— BEGIN Data supplied —

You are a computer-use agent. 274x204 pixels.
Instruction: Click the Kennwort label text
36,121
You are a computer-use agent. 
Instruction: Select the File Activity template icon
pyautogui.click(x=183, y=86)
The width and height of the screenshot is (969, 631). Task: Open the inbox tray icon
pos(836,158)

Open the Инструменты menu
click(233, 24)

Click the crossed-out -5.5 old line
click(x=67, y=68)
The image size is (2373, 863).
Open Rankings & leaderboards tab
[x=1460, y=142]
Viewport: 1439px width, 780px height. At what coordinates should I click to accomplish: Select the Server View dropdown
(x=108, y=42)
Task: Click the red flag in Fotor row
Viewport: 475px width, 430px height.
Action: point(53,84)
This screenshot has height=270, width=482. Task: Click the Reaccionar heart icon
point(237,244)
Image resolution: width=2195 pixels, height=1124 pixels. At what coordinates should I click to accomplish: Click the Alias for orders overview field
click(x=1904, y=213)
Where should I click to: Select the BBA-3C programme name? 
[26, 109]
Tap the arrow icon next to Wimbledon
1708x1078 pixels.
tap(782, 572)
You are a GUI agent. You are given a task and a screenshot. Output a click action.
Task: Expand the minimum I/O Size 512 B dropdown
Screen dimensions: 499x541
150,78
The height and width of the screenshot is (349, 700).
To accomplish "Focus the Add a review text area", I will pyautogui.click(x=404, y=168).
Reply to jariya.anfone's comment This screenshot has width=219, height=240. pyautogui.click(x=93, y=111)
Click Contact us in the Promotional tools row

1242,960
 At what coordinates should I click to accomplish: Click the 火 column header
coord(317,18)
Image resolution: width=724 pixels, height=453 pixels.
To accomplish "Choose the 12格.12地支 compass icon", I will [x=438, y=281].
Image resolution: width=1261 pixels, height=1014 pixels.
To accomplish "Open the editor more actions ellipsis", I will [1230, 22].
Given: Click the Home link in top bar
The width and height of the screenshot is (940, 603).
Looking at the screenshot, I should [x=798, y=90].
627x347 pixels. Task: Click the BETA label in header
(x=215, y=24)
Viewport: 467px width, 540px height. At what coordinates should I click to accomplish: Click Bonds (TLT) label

— END Data supplied —

§ Given problem
Find each line in the listing above that contains the string "Viewport" and copy those lines. Matching is case-sensitive.

§ The response
Viewport: 1439px width, 780px height. At what coordinates should I click to accomplish: Select the Server View dropdown
Viewport: 475px width, 430px height.
Viewport: 467px width, 540px height. At what coordinates should I click to accomplish: Click Bonds (TLT) label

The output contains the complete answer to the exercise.